Sony and Panasonic were downgraded Thursday by Fitch.
Panasonic's rating was cut to BB from BBB-, while Sony was moved to BB- from BBB-, with a negative outlook. Both companies now carry speculative, or junk, ratings.
The companies, once the crown jewels of the high-tech Japanese economy, have been hit in recent years by a strong yen and weak demand for televisions.
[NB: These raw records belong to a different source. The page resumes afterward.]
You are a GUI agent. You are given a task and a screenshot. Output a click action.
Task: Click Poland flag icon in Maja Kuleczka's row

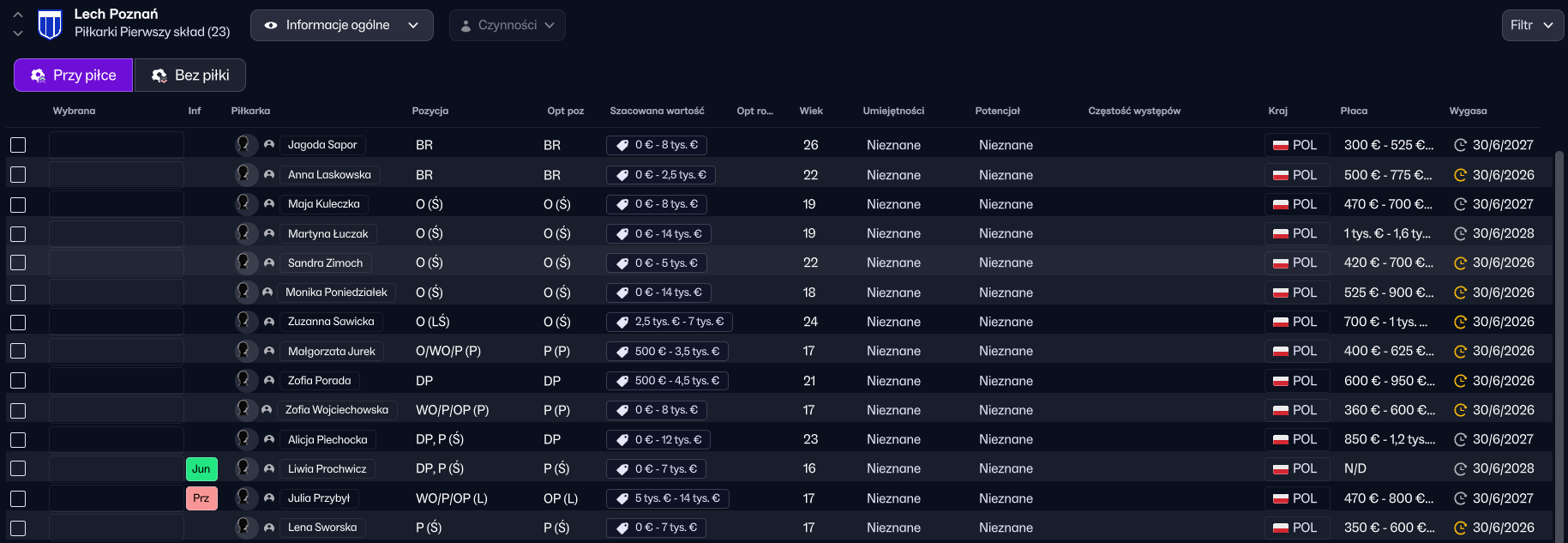coord(1281,205)
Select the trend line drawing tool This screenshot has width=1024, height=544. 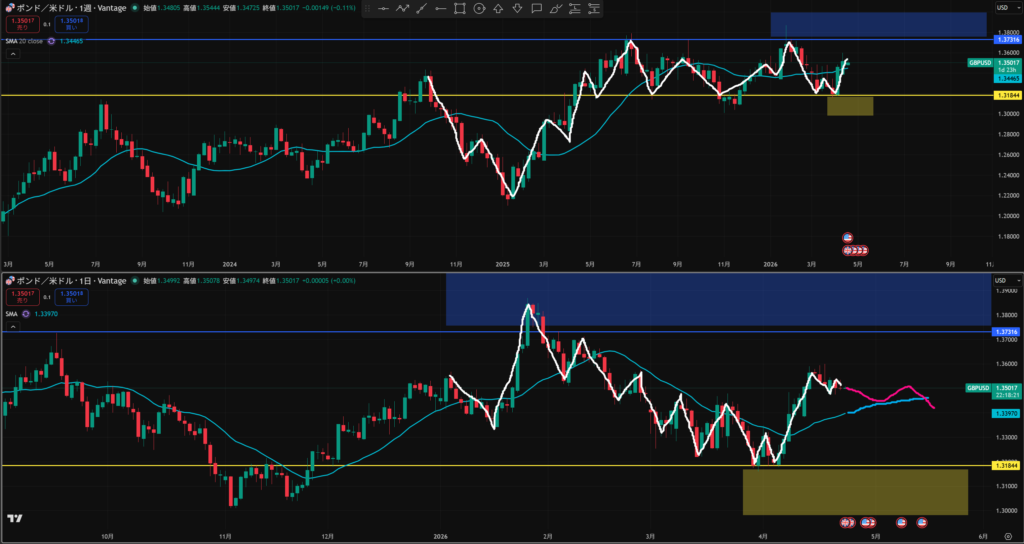422,8
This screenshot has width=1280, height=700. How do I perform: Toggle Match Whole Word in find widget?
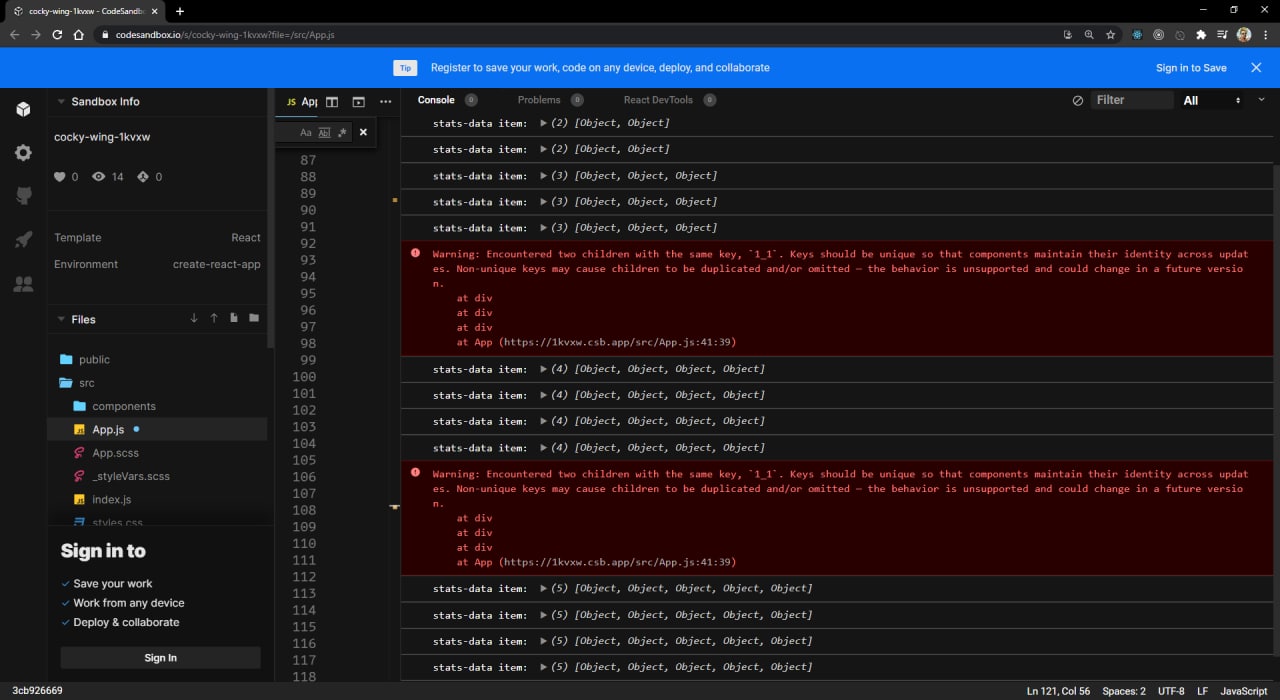tap(324, 132)
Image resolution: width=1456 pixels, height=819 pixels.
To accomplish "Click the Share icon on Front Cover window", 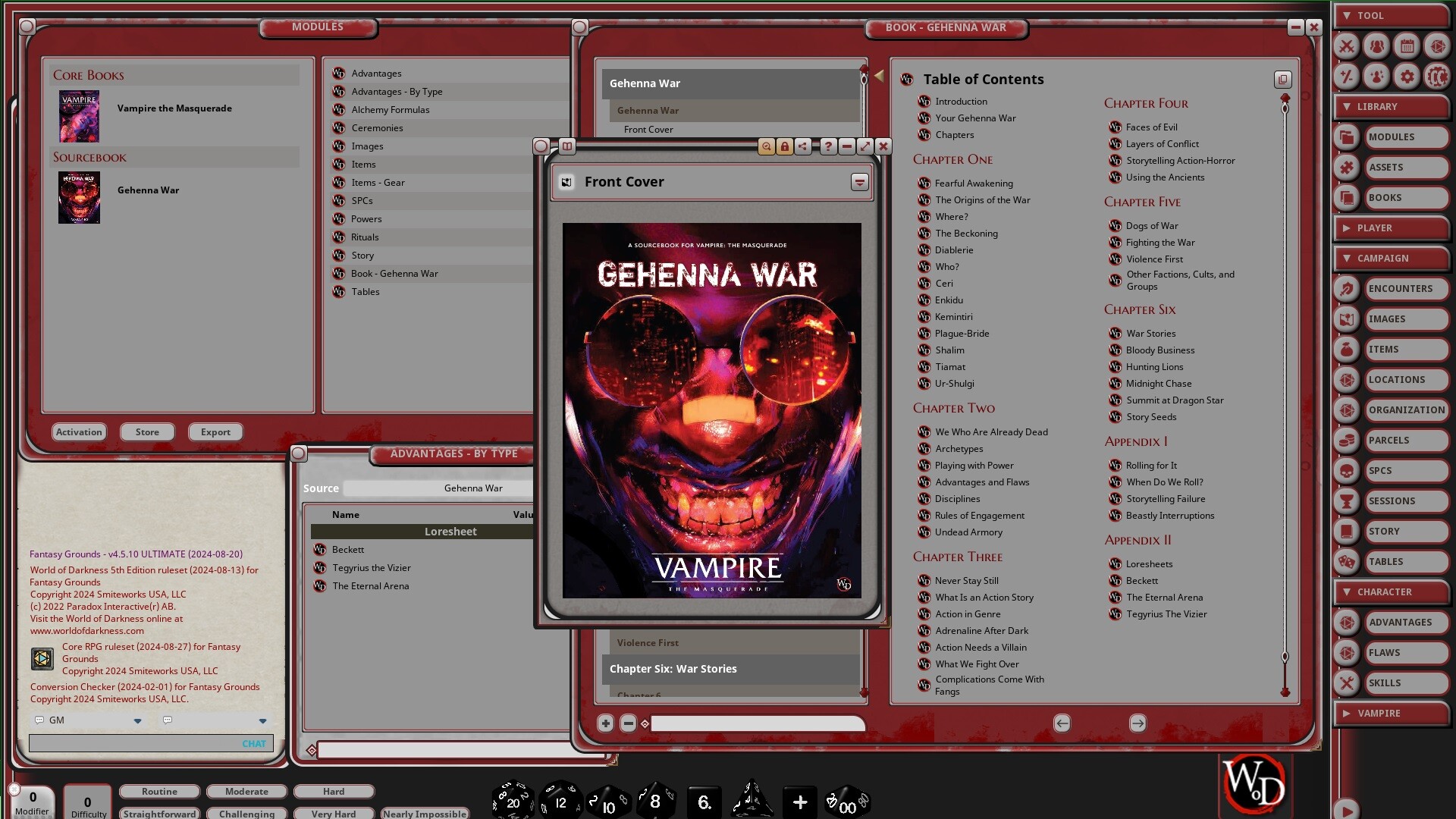I will click(x=804, y=146).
Sony now has a market cap of just more than $10 billion, and hasn't turned a profit in four years.
Its shares are trading near their lowest levels in three decades, and even closed below the 800 yen mark in Tokyo earlier this month.
"We think there is little headroom for Sony," Fitch's Steve Durose said in a statement.
"Without a radical change to the structure of their businesses it is difficult to see profitability improving enough for [Sony and Panasonic] to regain investment-grade ratings," Durose said.
Panasonic seems to be in better shape than Sony, and less dependent on its struggling core electronics business. Sony is the subject of frequent speculation as a possible takeover target, with cash-rich competitors like Apple, Google and Microsoft all reported as possible suitors.
Sony made a play of its own in recent months, taking a stake in Olympus, the scandal-plagued company embroiled in an epic accounting fraud. But analysts remain skeptical that Sony will be able to achieve a long-term turnaround.
"The future of both companies will depend on their ability to curb loss-making segments and rediscover the kind of technological leadership which historically enabled them to develop must-have products," Durose said.